Я бы соврал, если бы сказал, что до этого не знал Лазо, знал, если не напрямую (хотя я несколько раз оказывал ему небольшие юридические услуги), то, по крайней мере, по квартальным сплетням, которые переросли в сплетни в масштабах всего города, а потом и всей страны. Во всяком случае, то, что Лазо тебя спрашивает, хочешь ли ты быть его человеком, для большинства людей в маленьком несчастном сообществе, в котором мы жили, имело двоякое значение: первое, что ты выиграл в лотерею, а второе, что ты вляпался в то, из чего не выбраться до конца жизни.
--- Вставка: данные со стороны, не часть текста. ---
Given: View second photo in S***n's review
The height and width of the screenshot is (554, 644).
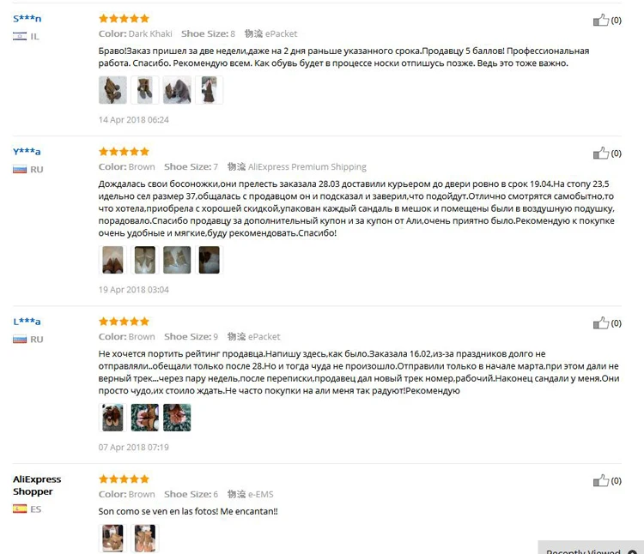Looking at the screenshot, I should pos(144,90).
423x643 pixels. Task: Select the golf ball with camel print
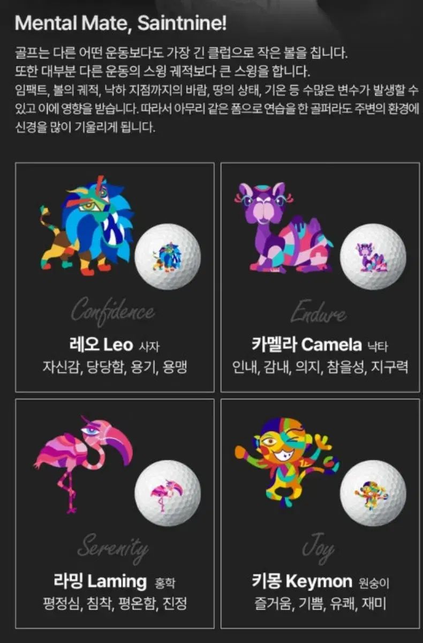pos(373,257)
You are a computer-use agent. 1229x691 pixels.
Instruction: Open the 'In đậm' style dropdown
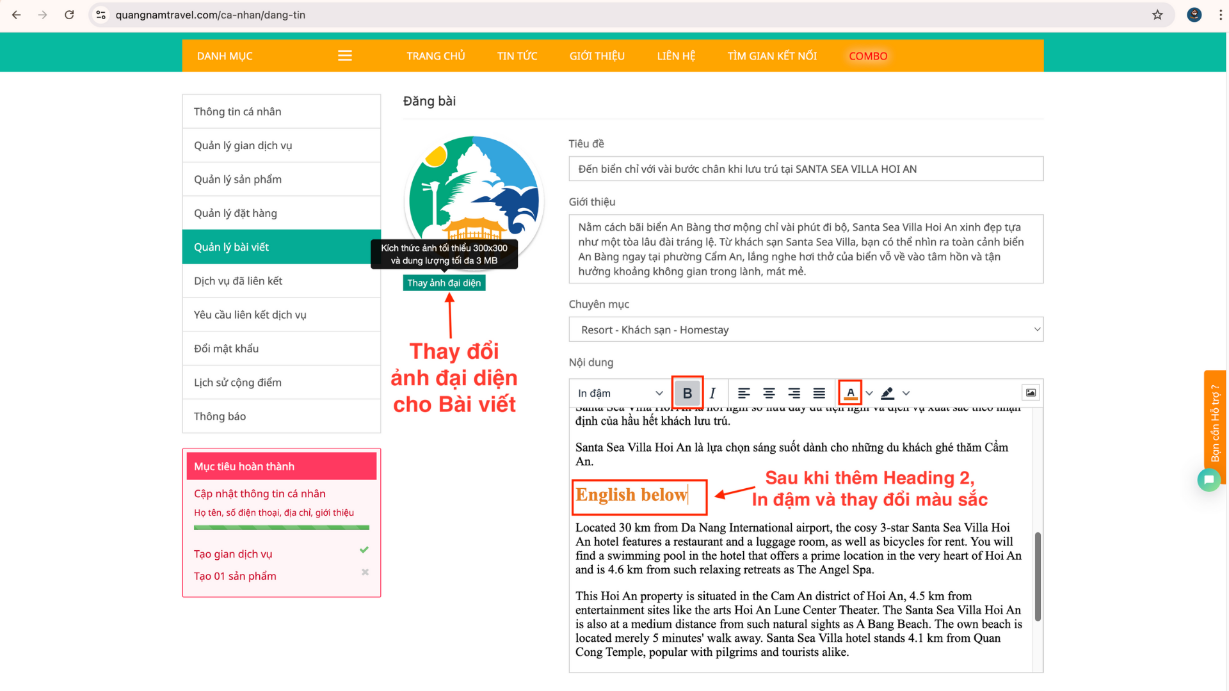(620, 393)
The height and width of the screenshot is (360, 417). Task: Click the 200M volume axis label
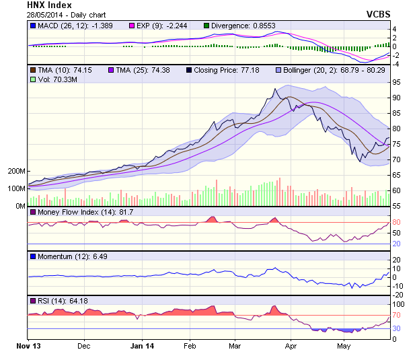click(x=15, y=172)
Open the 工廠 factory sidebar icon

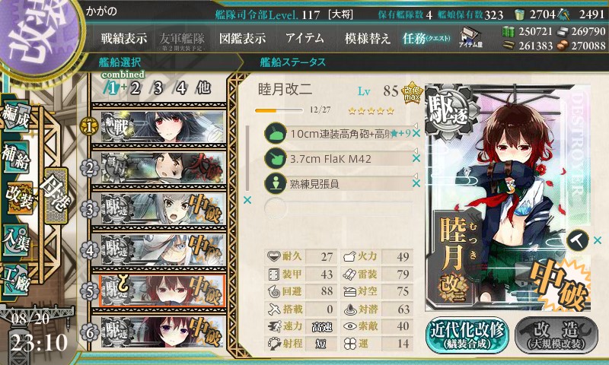tap(17, 279)
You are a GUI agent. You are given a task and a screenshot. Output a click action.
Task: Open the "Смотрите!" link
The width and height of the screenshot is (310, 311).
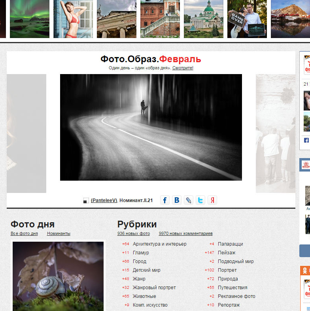(183, 68)
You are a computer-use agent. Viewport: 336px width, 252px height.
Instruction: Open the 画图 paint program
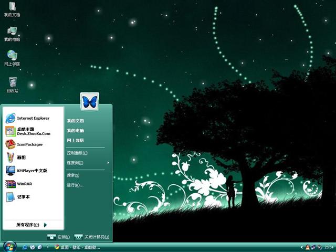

Но человек, который хочет подняться выше среднего, о втором часто не думает, особенно в наше время.
Лазо, продолжил Божо, был известен прежде всего тем, что о нем ничего не было известно; ни откуда он пришел, ни куда идет. Ходили слухи, что он из семьи местных представителей в иностранной компании с государственным капиталом.
Времена изменились, страна исчезла, а капитал остался, но спрятался. Исчезли и все члены семейства Лазо, однако лет через пять-шесть неведомо откуда появился он и стал покупать небольшие предприятия, земельные участки, всякую недвижимость. Он хорошо платил, и поэтому его никто ни о чем не спрашивал: ни наемные рабочие, ни мелкие начальники, ни крупные политики. В основном все были довольны, кроме меня. Я не хотел быть чьим-либо человеком, и тем более человеком того, про которого неизвестно, ни куда он идет, ни откуда пришел. Но характер моей работы таков, что со многим приходится соглашаться в интересах будущего.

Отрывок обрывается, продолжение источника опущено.